The Greens have been the most vocal critics of the legislation, and their argument deserves serious engagement rather than dismissal. Their position, put plainly, is that laws capable of catching a mainstream Labor parliamentarian engaged in ordinary political activism are laws that sweep too wide. This is not a fringe concern. The Parliamentary Joint Committee on Human Rights has consistently held that restrictions on protest activity must be proportionate and narrowly drawn to withstand scrutiny against international human rights obligations Australia has ratified. A law that criminalises the kind of social media documentation that has become routine in political campaigning sits awkwardly against that standard.
What often goes unmentioned is the degree to which the WA Labor government finds itself navigating a genuine values tension within its own coalition. The party's union-aligned industrial base has long sought stronger protections against protest-driven harassment of tradespeople on job sites. That concern is legitimate and should not be caricatured. Construction workers are not an abstract policy consideration; they are people who have, in verifiable instances, had their faces broadcast online alongside calls for boycotts of their employers or, worse, direct personal abuse. The Fair Work Commission has dealt with cases where such conduct crossed into actionable coercion.
Yet the progressive and environmental wing of the same Labor constituency views robust protest rights, including the right to document and publicise dissent, as foundational to democratic participation. Josh Wilson's Roe 8 activism is, from that perspective, precisely the kind of civic engagement that laws of general application ought to protect rather than chill. The fact that Wilson went on to win Fremantle for Labor suggests his community did not regard his conduct as beyond the pale.

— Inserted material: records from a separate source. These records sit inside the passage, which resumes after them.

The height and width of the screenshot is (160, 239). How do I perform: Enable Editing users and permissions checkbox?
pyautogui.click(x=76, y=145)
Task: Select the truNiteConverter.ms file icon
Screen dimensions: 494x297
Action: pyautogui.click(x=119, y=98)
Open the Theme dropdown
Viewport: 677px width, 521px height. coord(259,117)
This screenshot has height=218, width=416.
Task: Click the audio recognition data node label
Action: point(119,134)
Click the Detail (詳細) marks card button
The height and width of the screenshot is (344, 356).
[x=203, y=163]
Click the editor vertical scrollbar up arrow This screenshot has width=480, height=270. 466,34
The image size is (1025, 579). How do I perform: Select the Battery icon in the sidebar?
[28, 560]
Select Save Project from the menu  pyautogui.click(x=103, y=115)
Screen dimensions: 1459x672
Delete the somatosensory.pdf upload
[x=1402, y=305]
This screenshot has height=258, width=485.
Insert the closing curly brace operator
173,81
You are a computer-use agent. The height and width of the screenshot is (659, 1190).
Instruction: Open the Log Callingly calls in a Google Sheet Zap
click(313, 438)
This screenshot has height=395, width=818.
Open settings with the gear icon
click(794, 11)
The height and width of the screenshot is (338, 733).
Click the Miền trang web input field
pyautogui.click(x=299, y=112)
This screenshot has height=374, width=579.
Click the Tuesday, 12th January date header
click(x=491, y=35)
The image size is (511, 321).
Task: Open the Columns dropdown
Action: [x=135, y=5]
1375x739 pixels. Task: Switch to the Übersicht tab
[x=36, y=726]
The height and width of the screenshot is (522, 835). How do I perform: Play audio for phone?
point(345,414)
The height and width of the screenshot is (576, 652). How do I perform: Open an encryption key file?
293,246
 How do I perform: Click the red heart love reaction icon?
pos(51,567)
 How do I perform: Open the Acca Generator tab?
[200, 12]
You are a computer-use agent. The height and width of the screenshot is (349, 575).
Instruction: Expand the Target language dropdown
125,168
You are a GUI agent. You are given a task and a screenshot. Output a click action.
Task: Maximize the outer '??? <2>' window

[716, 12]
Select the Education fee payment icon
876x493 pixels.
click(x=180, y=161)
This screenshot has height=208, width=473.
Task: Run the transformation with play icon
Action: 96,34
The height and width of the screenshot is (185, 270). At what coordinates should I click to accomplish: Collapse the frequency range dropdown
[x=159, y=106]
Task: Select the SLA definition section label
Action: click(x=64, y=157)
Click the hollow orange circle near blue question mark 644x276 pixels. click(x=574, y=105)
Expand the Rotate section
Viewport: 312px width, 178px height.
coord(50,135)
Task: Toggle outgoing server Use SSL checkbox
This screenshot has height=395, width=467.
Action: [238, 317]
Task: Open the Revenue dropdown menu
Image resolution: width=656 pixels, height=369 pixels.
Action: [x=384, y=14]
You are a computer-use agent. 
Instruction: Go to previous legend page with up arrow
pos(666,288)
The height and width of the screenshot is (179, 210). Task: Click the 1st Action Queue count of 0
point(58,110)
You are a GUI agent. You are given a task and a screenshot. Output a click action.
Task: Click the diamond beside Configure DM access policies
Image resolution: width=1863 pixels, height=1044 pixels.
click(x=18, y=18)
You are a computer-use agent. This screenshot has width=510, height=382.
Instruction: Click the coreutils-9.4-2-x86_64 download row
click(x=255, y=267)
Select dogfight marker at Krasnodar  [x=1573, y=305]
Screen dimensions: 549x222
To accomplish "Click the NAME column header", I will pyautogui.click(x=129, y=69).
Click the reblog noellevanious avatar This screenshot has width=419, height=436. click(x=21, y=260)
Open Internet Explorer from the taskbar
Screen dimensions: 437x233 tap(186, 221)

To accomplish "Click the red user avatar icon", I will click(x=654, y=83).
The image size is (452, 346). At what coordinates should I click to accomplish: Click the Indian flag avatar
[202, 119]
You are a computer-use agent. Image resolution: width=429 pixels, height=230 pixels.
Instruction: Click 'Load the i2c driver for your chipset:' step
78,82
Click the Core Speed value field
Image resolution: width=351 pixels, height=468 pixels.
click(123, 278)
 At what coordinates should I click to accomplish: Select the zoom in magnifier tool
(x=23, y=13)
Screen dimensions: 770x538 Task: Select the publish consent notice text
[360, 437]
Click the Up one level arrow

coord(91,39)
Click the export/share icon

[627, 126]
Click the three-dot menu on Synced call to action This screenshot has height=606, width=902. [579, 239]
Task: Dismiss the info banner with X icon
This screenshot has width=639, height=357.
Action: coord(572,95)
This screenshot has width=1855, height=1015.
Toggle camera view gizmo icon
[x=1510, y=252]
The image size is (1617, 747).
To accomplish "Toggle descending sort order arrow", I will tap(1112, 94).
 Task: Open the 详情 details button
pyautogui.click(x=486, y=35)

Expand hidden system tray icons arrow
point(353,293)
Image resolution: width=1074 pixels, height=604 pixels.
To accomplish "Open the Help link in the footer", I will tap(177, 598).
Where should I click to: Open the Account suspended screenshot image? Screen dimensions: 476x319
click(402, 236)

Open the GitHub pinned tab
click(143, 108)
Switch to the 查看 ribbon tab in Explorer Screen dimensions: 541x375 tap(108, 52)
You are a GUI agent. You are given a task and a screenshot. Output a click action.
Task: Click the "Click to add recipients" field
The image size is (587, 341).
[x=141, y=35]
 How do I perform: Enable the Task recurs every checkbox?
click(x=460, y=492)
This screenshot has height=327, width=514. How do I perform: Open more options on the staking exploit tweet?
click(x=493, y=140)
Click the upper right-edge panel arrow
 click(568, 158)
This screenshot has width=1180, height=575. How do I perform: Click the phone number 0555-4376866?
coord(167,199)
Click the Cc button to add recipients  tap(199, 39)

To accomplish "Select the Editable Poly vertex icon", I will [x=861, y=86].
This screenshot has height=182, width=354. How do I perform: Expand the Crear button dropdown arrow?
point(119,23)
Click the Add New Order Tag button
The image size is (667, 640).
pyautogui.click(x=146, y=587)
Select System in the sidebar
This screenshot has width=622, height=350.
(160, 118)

From a civil liberties standpoint, the test for any protest restriction law is not whether it captures bad actors, but whether it also captures good-faith political participants. The WA government's own admission suggests this law fails that test in at least some scenarios. Whether that is a drafting problem with a technical fix or a more fundamental overreach is a question the WA Parliament would do well to revisit with proper scrutiny. Sunset clauses, independent review mechanisms, and clearer definitions of prohibited conduct are instruments that other jurisdictions have used to balance these competing interests without gutting the legislation's protective core.
The episode also carries a broader lesson about the way protest-related legislation tends to be drafted in the heat of a particular controversy and then outlasts the controversy itself. The Roe 8 project was ultimately abandoned. The laws written in part to manage that dispute remain, and their application will extend to conflicts not yet imagined. That is precisely why careful legislative drafting matters, and why admissions like the one made by this senior Labor figure deserve more than a passing news cycle. Reasonable people can disagree about where the line between worker protection and protest suppression should fall; what is harder to defend is a law whose boundaries even its own supporters cannot confidently locate.